Die Gefangenschaft beider, des Apostel Paulus und die Dietrich Bonhoeffers.
Das Gottvertrauen beider jeder auf seine Art:
Paulus mit seinem Glauben, der sich in dem Vertrauen ausdrückt:
Ich vermag alles durch den, der mich mächtig macht.

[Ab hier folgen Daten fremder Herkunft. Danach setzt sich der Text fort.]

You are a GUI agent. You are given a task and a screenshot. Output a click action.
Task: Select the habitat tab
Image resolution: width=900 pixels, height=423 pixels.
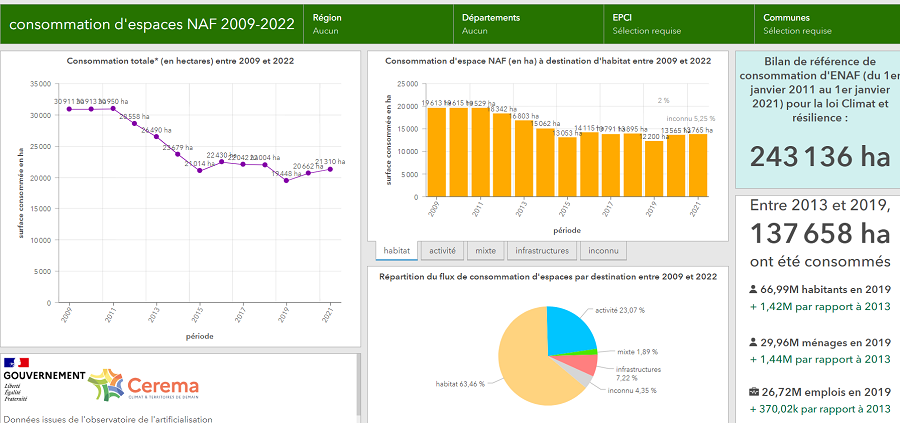tap(396, 251)
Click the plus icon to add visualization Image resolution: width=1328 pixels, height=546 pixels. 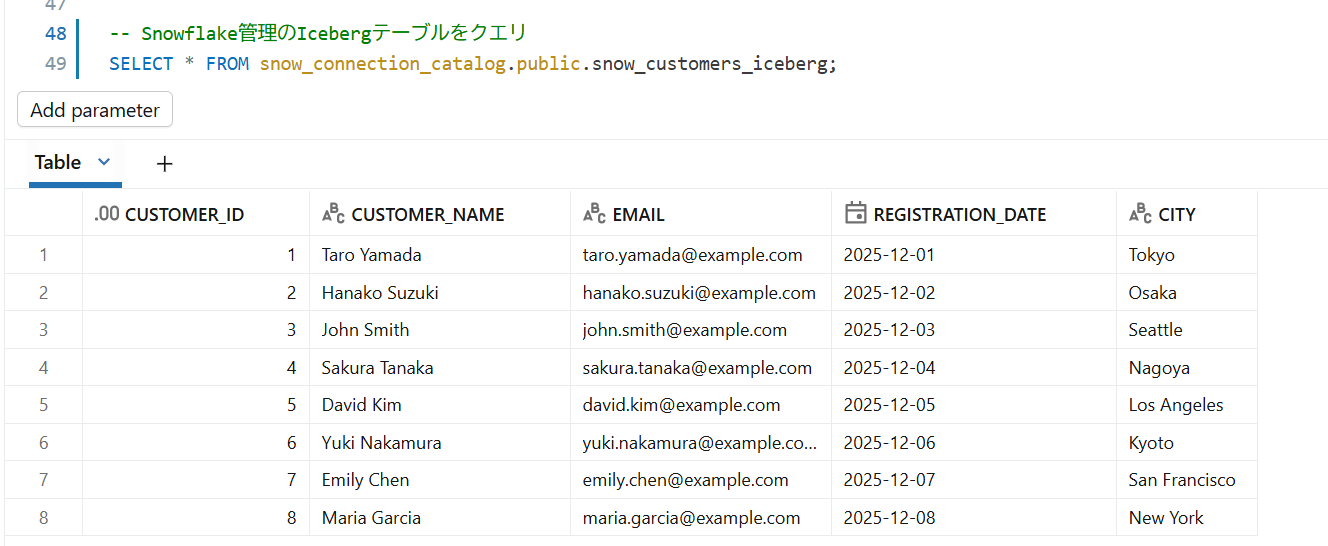(165, 163)
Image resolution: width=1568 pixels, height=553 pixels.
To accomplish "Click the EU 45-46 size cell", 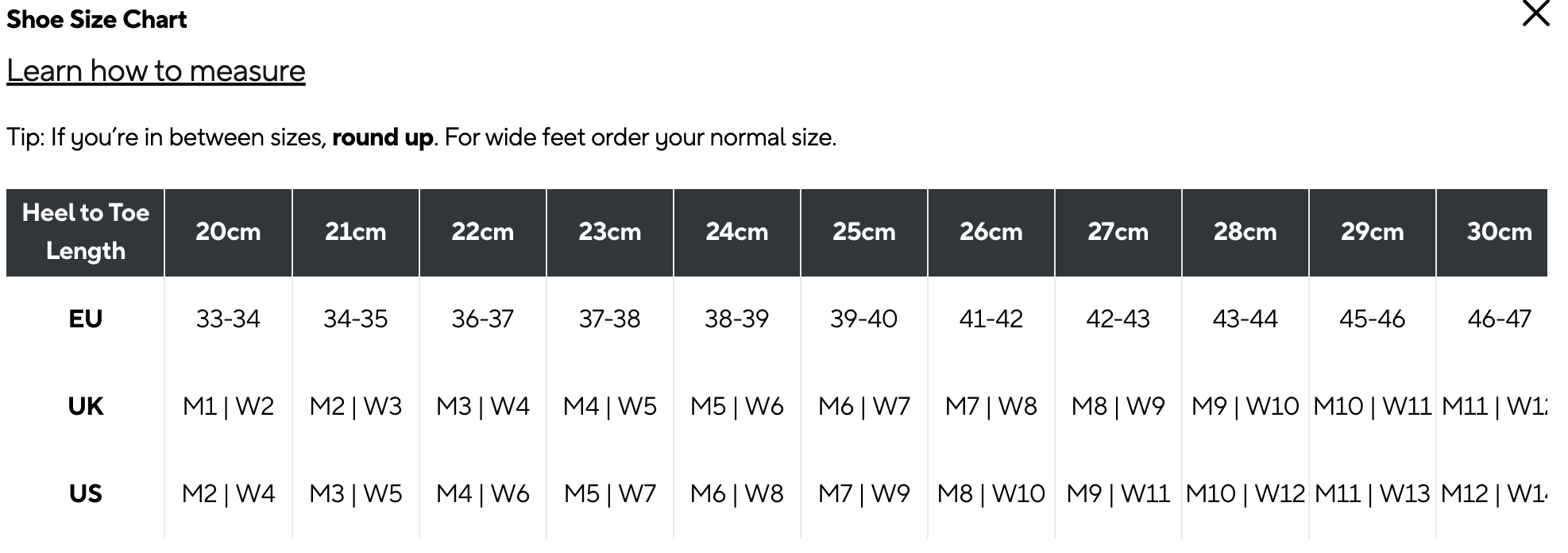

Und Dietrich Bonhoeffer mit seinem Glauben, der sich in dem Vertrauen ausdrückt: Von guten Mächten wunderbar geborgen zu sein, bilden den Spannungsbogen, in dem ich Ihnen und mir wünsche, unseren Glauben an Gott gemeinsam leben zu können. Ich wünsche Ihnen, daß Sie diese guten Mächte um sich wissen. Und das hoffentlich ohne die erniedrigenden und entbehrungsreichen Erfahrungen, die diese beiden Menschen haben machen müssen.
Abends will ich schlafen gehen, vierzehn Engel um mich stehen, zwei zu meinen Häupten, zwei zu meinen Füßen, zwei zu meiner Rechten, zwei zu meiner linken, zweie, die mich decken, zweie, die mich wecken, zwei, die mich weisen zu Himmels Paradeisen.
Und der Friede Gottes, welcher höher ist als alle Vernunft, bewahre Eure Herzen in Christus Jesus.